Edit re: premature submission and correcting placement of with and for
This post was edited on 6/14/14 at 9:45 am
Posted on 6/14/14 at 9:52 am to bendellee
quote:
So, my contribution to this thread is tell all the single dads or those who don't get to see their kids everyday that it doesn't mater if it's everyday, or every other Friday. You're still their Dad; you're still their hero. Even when they are grown with kids of their own. Edit re: premature submission and correcting placement of with and for
The internal battle I fight with myself over this is beyond intense. It debilitated me for a long time because I had built everything up around being "that guy" but I needed to just realize it's about them and their overall happiness. I know it's tough for my oldest now because he had almost 6 whole years with dad coming home every night then.....not anymore. My parents stayed together, I can't understand his perspective but my girlfriend helps a lot with that.
Posted on 6/14/14 at 9:57 am to HoustonGumbeauxGuy
I'm sort of shocked at this thread. I never thought I'd post a picture of myself on here just because the hours of laughing off the passive insults didn't appeal to me but you guys stepped it up on the feels front, well fricking done ![](https://images.tigerdroppings.com/Images/Icons/Iconcheers.gif)
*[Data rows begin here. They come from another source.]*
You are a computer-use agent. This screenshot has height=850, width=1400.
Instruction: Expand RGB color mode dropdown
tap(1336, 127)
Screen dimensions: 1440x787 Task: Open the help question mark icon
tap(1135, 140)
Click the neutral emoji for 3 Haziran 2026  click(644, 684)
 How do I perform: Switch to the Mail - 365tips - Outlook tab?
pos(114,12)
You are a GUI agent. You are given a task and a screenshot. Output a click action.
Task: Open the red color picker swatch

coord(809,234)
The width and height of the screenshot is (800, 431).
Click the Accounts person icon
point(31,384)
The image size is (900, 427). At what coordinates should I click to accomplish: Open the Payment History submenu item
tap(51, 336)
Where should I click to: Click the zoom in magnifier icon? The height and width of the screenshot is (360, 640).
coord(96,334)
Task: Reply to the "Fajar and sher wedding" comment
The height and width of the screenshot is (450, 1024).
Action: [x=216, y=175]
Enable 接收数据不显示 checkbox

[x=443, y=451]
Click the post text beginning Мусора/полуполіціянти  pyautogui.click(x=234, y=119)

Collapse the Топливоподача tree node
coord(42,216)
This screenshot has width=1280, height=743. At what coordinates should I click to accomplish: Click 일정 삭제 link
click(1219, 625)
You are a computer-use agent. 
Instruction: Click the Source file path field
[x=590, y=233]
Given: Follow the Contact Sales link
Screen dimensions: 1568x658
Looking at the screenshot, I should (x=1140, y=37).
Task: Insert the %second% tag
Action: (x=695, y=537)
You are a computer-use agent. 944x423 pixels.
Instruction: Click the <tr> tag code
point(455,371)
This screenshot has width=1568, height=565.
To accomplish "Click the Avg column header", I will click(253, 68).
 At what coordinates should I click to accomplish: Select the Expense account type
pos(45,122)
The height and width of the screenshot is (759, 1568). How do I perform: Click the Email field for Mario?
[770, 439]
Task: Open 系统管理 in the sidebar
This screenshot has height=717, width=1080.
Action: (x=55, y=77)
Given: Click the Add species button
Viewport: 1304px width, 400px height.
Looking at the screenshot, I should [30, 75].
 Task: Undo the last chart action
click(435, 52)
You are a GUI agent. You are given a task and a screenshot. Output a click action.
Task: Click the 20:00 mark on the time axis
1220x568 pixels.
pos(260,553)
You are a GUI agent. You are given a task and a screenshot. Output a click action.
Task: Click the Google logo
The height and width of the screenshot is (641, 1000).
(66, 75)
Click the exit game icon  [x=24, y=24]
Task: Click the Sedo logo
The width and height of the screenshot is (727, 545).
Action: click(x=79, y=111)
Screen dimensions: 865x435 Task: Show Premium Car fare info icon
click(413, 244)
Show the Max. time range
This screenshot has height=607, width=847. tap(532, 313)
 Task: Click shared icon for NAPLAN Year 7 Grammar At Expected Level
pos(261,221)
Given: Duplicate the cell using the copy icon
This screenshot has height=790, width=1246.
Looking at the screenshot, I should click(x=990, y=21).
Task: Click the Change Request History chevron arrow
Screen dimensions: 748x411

![](https://images.tigerdroppings.com/Images/Icons/Iconcheers.gif)
Posted on 6/14/14 at 9:58 am to seeLSUrun
If it helps, remember that two happy homes are better than one unhappy home.
And, your place is still "home." Even if they have another. Trust me. It comes from firsthand sentiment.
And, your place is still "home." Even if they have another. Trust me. It comes from firsthand sentiment.
Posted on 6/14/14 at 10:01 am to bendellee
quote:
Posted by bendellee If it helps, remember that two happy homes are better than one unhappy home. And, your place is still "home." Even if they have another. Trust me. It comes from firsthand sentiment.
Echoes a lot of what my gf says. You can probably tell through my post history that I'm not the happiest guy in the world but a lot of that is self imposed. I beat myself up for shite I can't control and unless I recognize it, it's the cycle starting all over again. All I want for them now is to be good kids who show love others regardless of circumstance.